▶ [WHAT YOU ARE ASKED TO DO]: An exact copy is needed of the lines from the one that contains "Given: Select the rotate transform gizmo icon" through the final line of the data below, with pictures left out.

[Saved data entries]

★ ★ ★ ★ ★ ★ ★

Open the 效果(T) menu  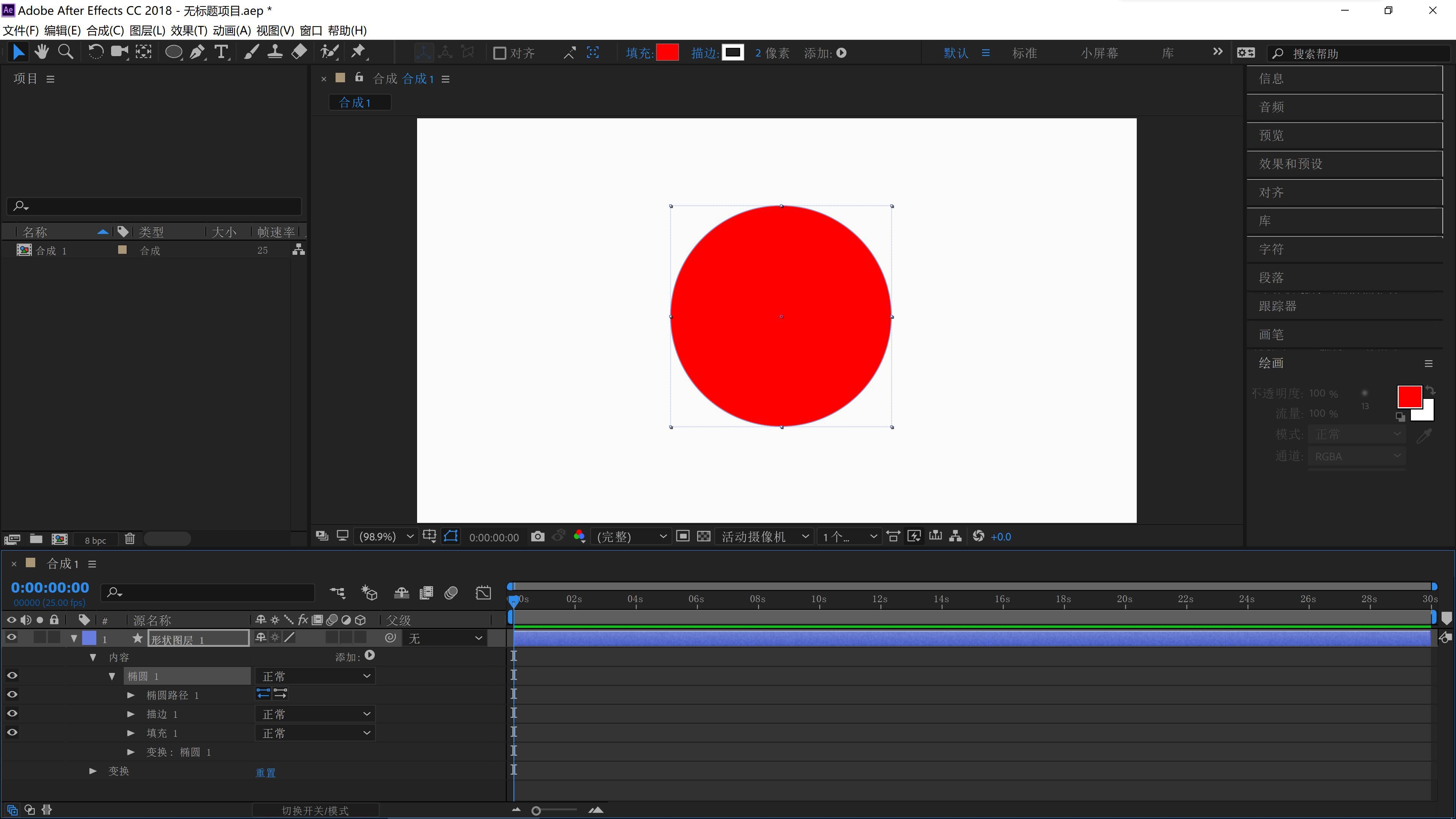point(189,30)
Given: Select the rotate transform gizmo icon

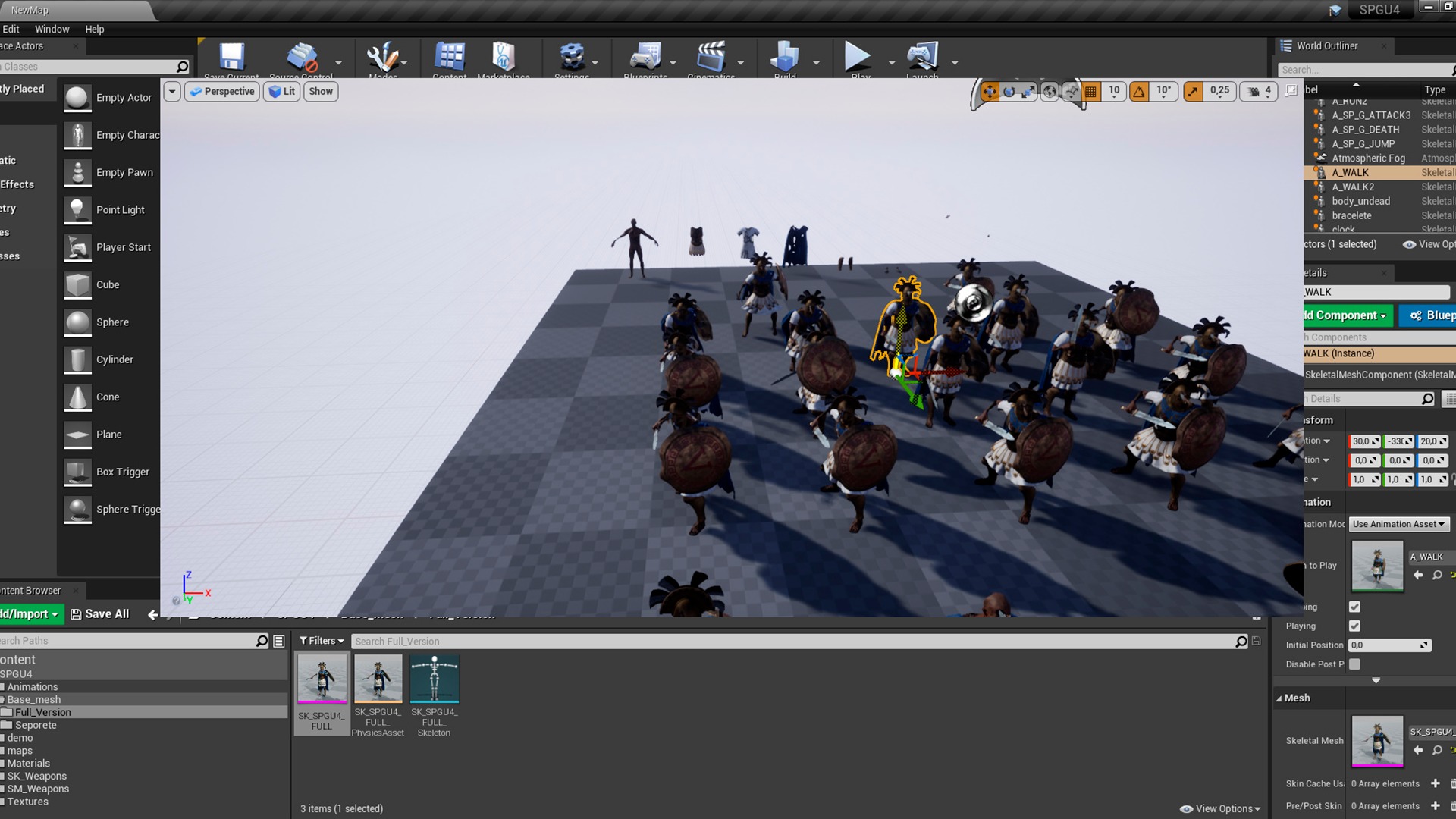Looking at the screenshot, I should (1009, 92).
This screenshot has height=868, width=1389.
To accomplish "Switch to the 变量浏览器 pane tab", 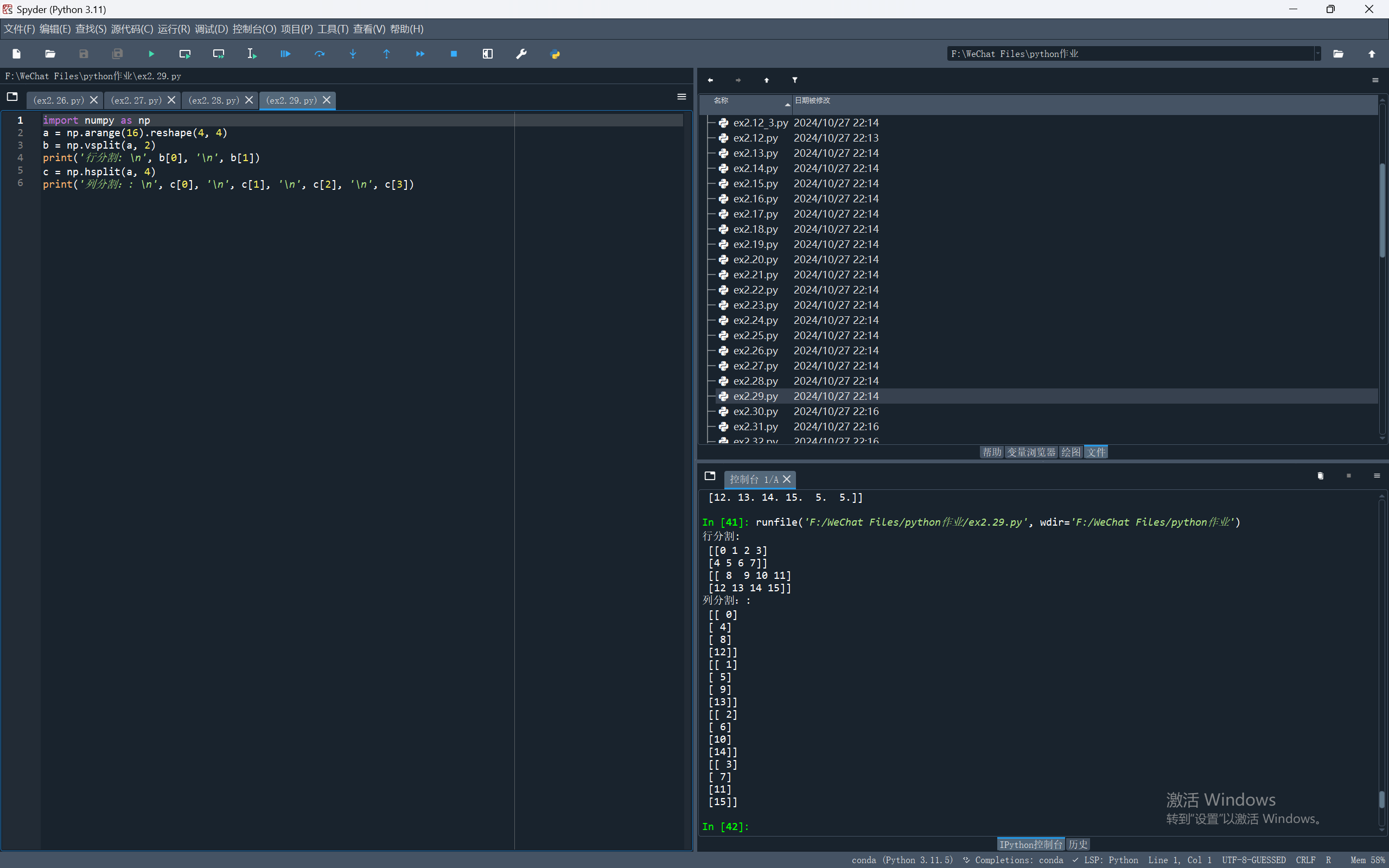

★ ★ ★ ★ ★ ★ ★

▶ [ANSWER AREA]:
Given: Select the rotate transform gizmo icon

Looking at the screenshot, I should (1009, 92).
This screenshot has height=868, width=1389.
To accomplish "Switch to the 变量浏览器 pane tab", 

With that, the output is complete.